The spheroidicity \(\gamma\) can be any complex value. It is represented by the variable g in the spheroidal library.

s, l, m, g = -2, 2, 2, 1.5
spheroidal.eigenvalue(s,l,m,g)

-5.577627364678826

The method argument can be set to either "spectral" or "leaver" to specify how the eigenvalue should be computed. If method is set to "spectral", the eigenvalue will be computed using the spherical expansion method. If it is set to "leaver", then Leaver’s method will be used instead. Both methods are described in detail on the Background page. By default, the spherical expansion method is used because Leaver’s method becomes unreliable at high values of \(l\) unless a higher precision is used.

spheroidal.eigenvalue(s,l,m,g,method="leaver")

-5.5776273646788255

Spin Weighted Spheroidal Harmonics

The harmonic() function returns the spin weighted spheroidal harmonic \({}_s S_{lm}^\gamma(\theta)e^{im\phi}\), where \({}_s S_{lm}^\gamma(\theta)\) is a solution to equation (1).

# compute spheroidal harmonic
S = spheroidal.harmonic(s,l,m,g)

# evaluate at theta=pi/2, phi=0
S(pi/2,0)

(0.06692950919170593+0j)

As with spheroidal eigenvalues, the method argument is set to "spectral" by default, but can be changed to "leaver".

spheroidal.harmonic(s,l,m,g,method="leaver")(pi/2,0)

(0.06692950919170597+0j)

Derivatives

The harmonic_deriv() function can be used to compute derivatives of spin weighted spheroidal harmonic. By default, this function returns the first derivative with respect to \(\theta\) of \({}_s S_{lm}^\gamma(\theta)e^{im\phi}\) computed using the spherical expansion method.

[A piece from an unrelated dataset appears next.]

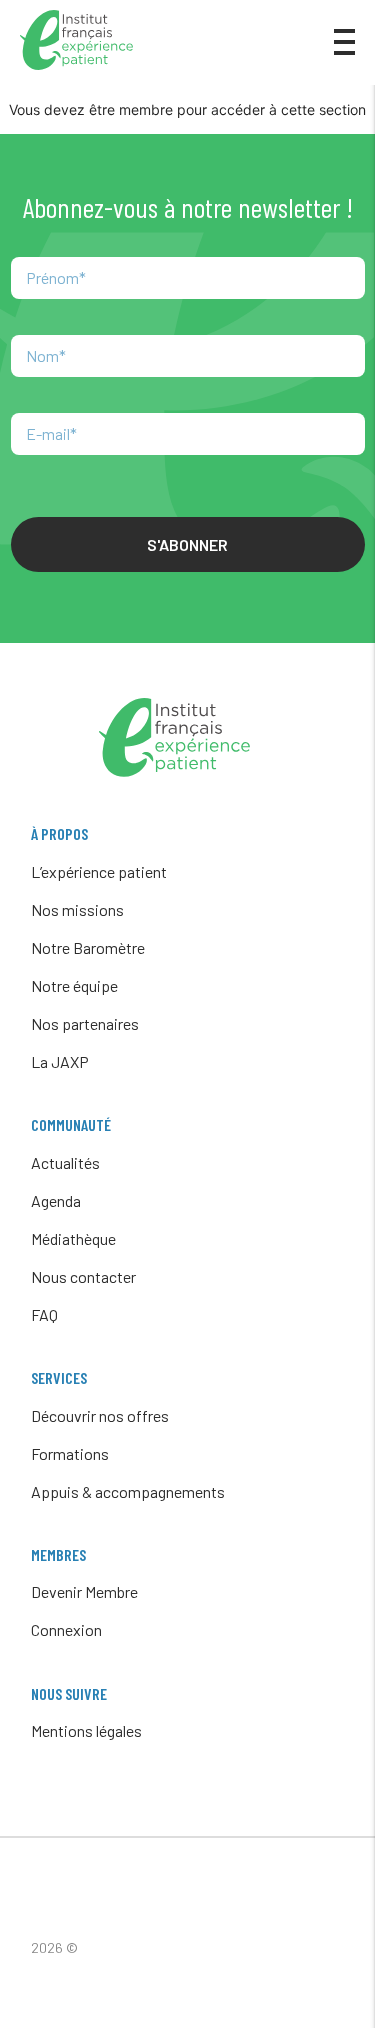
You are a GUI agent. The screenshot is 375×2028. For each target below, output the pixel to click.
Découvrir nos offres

spheroidal.harmonic_deriv(s,l,m,g)(pi/2,0)

(-0.20852146386265386+0j)

Use n_theta and n_phi to set the number of derivatives with respect to \(\theta\) and \(\phi\) respectively. Currently, only the first two derivatives with respect to \(\theta\) are supported.

spheroidal.harmonic_deriv(s,l,m,g,n_theta=1,n_phi=1)(pi/2,0)

(-0-0.4170429277253077j)

import spheroidal
import numpy as np
import matplotlib.pyplot as plt
from math import pi
s, l, m, g = -2, 2, 2, 1.5

theta = np.linspace(0,pi,100)

S0 = spheroidal.harmonic_deriv(s,l,m,g,n_theta=0)
S1 = spheroidal.harmonic_deriv(s,l,m,g,n_theta=1)
S2 = spheroidal.harmonic_deriv(s,l,m,g,n_theta=2)

plt.plot(theta, S0(theta,0))
plt.plot(theta, S1(theta,0))
plt.plot(theta, S2(theta,0))
plt.legend([r"${}_sS_{lm}^\gamma(\theta)$",
            r"$\frac{d}{d\theta}\left({}_sS_{lm}^\gamma(\theta)\right)$",
            r"$\frac{d^2}{d\theta^2}\left({}_sS_{lm}^\gamma(\theta)\right)$"])

plt.show()